[TASK STATEMENT] In the summary of the Supreme Court ruling, what did the Court hold shielded the employer's benefit calculation rule from a Title VII challenge?

The U.S. Supreme Court has held that an employer does not necessarily violate the Pregnancy Discrimination Act (PDA) when it pays pension benefits calculated in part under an accrual rule – applied prior to the PDA’s enactment – that gave less retirement credit for pregnancy than for medical leave generally. The Court in AT&T v. Hulteen (pdf) further held that the benefit calculation rule used by the employer in this case was part of a bona fide seniority system that insulated it from a Title VII challenge.

[DATA SHOWN]

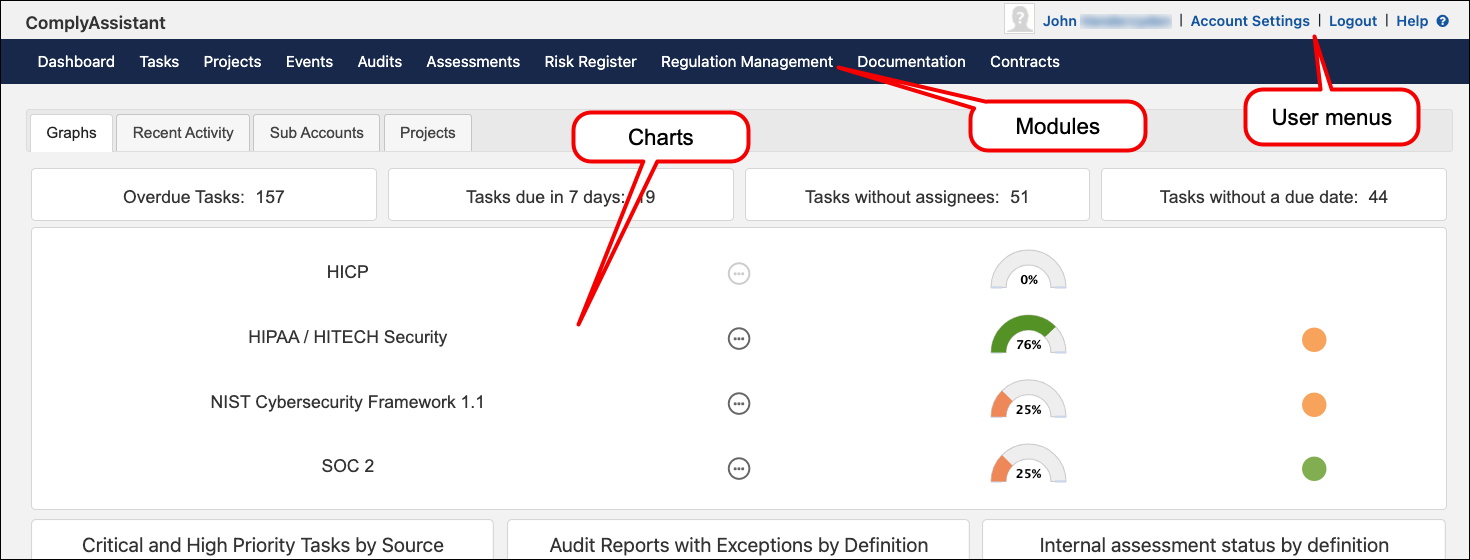
Task: Click the Logout link
Action: [1352, 21]
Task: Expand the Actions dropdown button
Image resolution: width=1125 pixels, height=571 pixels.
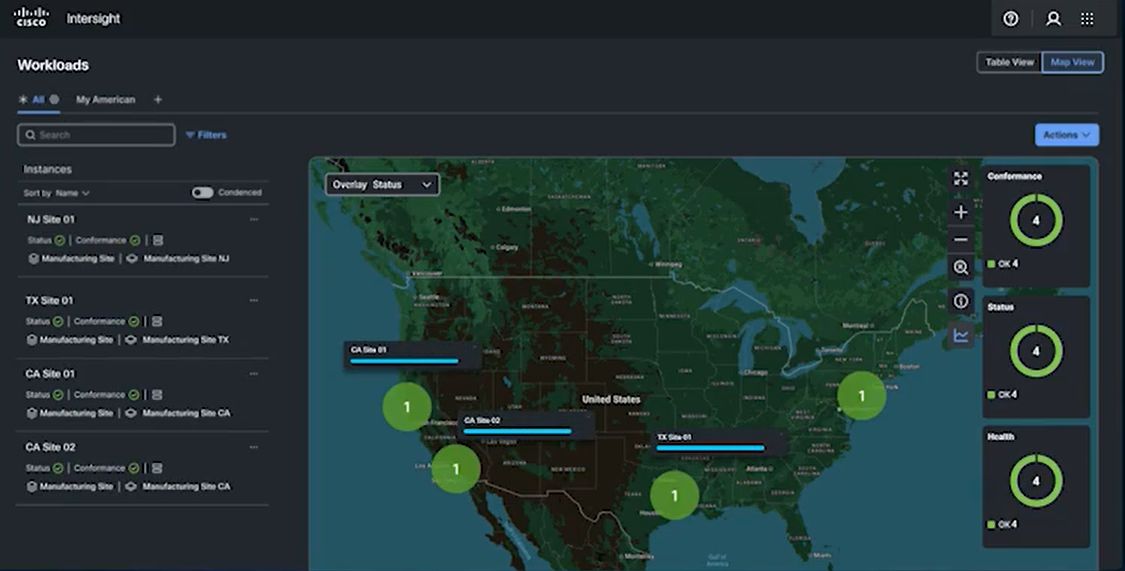Action: coord(1066,135)
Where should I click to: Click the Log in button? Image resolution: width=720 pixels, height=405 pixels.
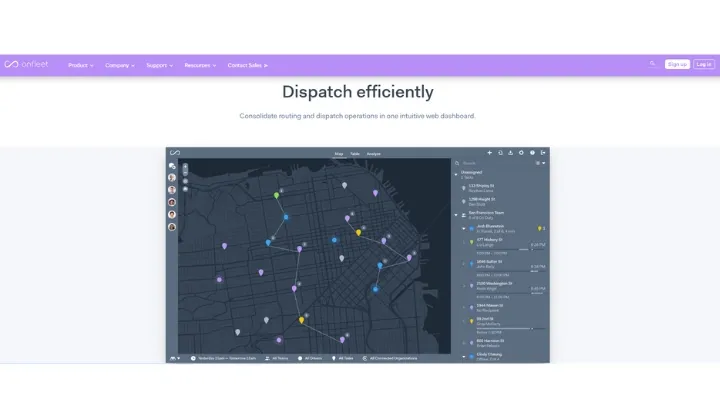point(704,64)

[EXERCISE ANSWER] The rule was part of a bona fide seniority system.